L’article 3.8 du contrat de bail stipule une pénalité de 10% de toute somme due au titre du bail. Cette pénalité est donc calculée sur des loyers et non sur des indemnités d’occupation. Elle n’apparaît pas manifestement excessive et il y sera fait droit à hauteur de 1046,48€.
Sur le surplus des demandes
Il n’apparaît pas inéquitable de condamner la défenderesse au paiement de la somme de 1250€ au titre de l’article 700 du code de procédure civile.

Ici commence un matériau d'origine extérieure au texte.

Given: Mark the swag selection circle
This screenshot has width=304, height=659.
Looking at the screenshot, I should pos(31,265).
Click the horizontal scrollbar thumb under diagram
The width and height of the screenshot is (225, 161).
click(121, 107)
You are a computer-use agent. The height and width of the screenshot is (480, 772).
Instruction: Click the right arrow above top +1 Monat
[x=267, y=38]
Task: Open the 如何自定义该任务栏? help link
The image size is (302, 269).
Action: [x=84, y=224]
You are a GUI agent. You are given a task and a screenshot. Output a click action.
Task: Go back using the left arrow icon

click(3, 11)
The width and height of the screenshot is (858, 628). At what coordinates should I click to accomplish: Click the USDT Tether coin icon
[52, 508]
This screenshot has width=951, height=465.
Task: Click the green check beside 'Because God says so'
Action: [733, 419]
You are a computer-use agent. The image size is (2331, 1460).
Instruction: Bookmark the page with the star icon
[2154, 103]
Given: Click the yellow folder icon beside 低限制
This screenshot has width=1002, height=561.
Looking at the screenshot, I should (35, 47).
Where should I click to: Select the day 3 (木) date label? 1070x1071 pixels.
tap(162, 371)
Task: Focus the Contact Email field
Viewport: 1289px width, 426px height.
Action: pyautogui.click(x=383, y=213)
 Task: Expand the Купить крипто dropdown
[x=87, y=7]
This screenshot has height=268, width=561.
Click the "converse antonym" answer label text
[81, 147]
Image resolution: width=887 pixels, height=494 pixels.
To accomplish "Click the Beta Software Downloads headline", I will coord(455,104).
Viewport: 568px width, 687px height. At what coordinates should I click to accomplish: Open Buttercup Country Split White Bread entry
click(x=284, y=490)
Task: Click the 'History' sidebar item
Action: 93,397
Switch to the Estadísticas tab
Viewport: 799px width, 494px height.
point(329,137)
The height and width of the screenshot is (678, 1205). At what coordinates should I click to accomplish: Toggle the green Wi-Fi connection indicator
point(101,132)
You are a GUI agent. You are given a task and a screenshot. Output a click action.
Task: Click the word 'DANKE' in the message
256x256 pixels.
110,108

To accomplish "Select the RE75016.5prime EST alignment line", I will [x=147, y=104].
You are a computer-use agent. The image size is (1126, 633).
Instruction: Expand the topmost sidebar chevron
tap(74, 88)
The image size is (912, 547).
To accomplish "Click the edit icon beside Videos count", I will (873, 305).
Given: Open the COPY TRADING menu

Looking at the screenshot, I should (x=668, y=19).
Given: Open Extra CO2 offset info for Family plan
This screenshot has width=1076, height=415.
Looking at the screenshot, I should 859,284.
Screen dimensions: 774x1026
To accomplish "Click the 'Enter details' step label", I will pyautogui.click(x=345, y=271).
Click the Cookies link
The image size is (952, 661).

Partie perdante, la défenderesse sera condamnée au paiement des dépens dont le coût du commandement de payer.
PAR CES MOTIFS
Nous, Juge des référés, statuant publiquement, par ordonnance réputée contradictoire et en premier ressort,
Renvoyons les parties à se pourvoir au fond ainsi qu’elles en aviseront, mais dès à présent par provision, tous les moyens des parties étant réservés :
Constatons l’acquisition de plein droit de la clause résolutoire insérée au bail commercial à compter du 26 mars 2025 ;
Disons que la Sarl Ilysou Com devra libérer les locaux situés [Adresse 7], et, faute de l’avoir fait, ordonnons son expulsion ainsi que celle de tous occupants de son chef, avec le cas échéant, le concours de la force publique ;
Rejetons la demande d’astreinte ;
Rappelons que le sort des meubles sera régi conformément aux dispositions des articles L.433-1 et L.433-2 du code des procédures civiles d’exécution ;
Condamnons la Sarl Ilysou Com à payer à la RIVP :
* à compter du 26 mars 2025, une indemnité d’occupation provisionnelle trimestrielle équivalente au montant du loyer en cours, des charges et taxes, les sommes devant être dûment justifiées au stade de l’exécution de la présente décision, et ce, jusqu’à la libération effective des lieux,
* en conséquence, et d’ores et déjà, la somme de 21 186,53 euros à titre de provision à valoir sur les loyers, charges et indemnités d’occupation échus au 25 septembre 2025, 3ème trimestre 2025 inclus, avec intérêts au taux légal à compter du 25 septembre 2025, et en ordonnons la capitalisation des intérêts ;
* la somme de 1046,48€ à titre de provision à valoir sur la clause pénale ;
* la somme de 1250 euros au titre de l’article 700 du code de procédure civile ;
Condamnons la Sarl Ilysou Com au paiement des dépens ;
Rappelons que la présente ordonnance bénéficie de plein droit de l’exécution provisoire.
Ainsi ordonné et mis à disposition au greffe le 20 janvier 2026.